Data wydarzenia:

Dynamic Incremental Semi-Supervised Fuzzy Clustering for Data Stream Classification

Serdecznie zapraszamy na wykład z serii Wykładów Akademii Zastosowań Technologii Cyfrowych (AI Tech)

Tytuł: Dynamic Incremental Semi-Supervised Fuzzy Clustering for Data Stream Classification

Data: wtorek, 13.06.2023, godz. 12:00-13:30

Miejsce: A1-33/34 (Sala Rady Wydziału)

Prelegent: Gabriella Casalino, University of Bari, Bari, Włochy

Abstrakt: Data stream mining is a recent methodology that deals with the analysis of large volumes of ordered sequences of data samples. They are continuously produced by sensor networks, e-mails, online transactions, network traffic, weather forecasting, health monitoring, etc., just to cite the most common applications made available by current technology. The main challenges in data stream mining derive from dealing with non-stationary and potentially unbounded data, which require the development of  special-purpose  algorithms capable of performing almost real-time processing of data samples, with limited time and memory constraints. Also, they should be able to identify changes in data and to accordingly adapt the models to newly available data. In particular, this talk will focus on semi-supervised methods, as in real-world scenarios labeled samples may be difficult or expensive to obtain, meanwhile unlabeled data are relatively easy to collect. For example, it is quite easy to collect new sensor data coming from continuous streams but it may be difficult or even impossible to manually label all such data. A stream data classification algorithm, based on semi-supervised fuzzy clustering, namely Dynamic Incremental Semi-Supervised FCM (DISSFCM) will be discussed. It is applied to non-overlapping chunks of data, in order to incrementally generate informational patterns, representing a synthesized view of all data records analyzed in past and to progressively evolve the clusters model as new data records are available. Moreover, using a splitting and a mapping mechanism it dynamically adapts the number of clusters and classes in data. Indeed a fixed number of clusters and/or classes may not capture the evolving structure of data. The large availability of stream data makes DISSFCM a suitable classification algorithm for a wide variety of applications. Case studies related to different domains, such as cyber security, energy optimization, learning analytics, and medical applications, will be discussed. Finally, the inner interpretable nature of fuzzy logic will be exploited to show a first attempt at model explanation.

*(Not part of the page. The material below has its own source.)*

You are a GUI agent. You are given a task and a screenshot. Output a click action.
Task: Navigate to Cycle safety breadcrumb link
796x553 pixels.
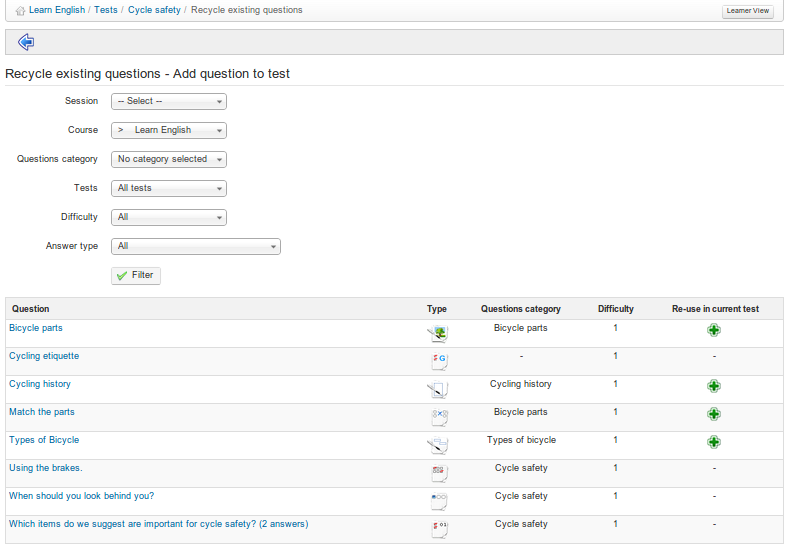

Biogram: Gabriella Casalino is currently an Assistant Professor at the Computational Intelligence Laboratory (CILab) of the Informatics department of the University of Bari, working on machine learning techniques applied to Web Economy domain.  This position has been funded by the Italian Ministry of  University and Research (M.U.R.) through an European project. Her research activity is focused on Computational Intelligence with a particular interest for data analysis. Three are the main themes she is currently working on: 1)Intelligent Data Analysis 2)Computational Intelligence for eHealth, 3)Data Stream Mining. Topics in which she has produced original contributions include: image analysis, educational data mining, text mining, e-health, bioinformatics and signal processing. She is active in the computer science community as a reviewer for international journals and conferences. She is also involved in the organizing committees of international conferences such as IEEE EAIS, Eusflat, FUZZ-IEEE. She is Associate Editor of the Journal of Intelligent and Fuzzy Systems and she is Guest Editor of several special issues (IEEE SMC magazine, IEEE Transactions on Computational Social Systems). She was visiting researcher at the Universitè de Mons (Belgium), at the Polish Academy of Sciences, the Warsaw University of Technology (Poland) and the University of Ghent (Belgium). She is Senior member of IEEE society and she received the FUZZ-IEEE best paper award.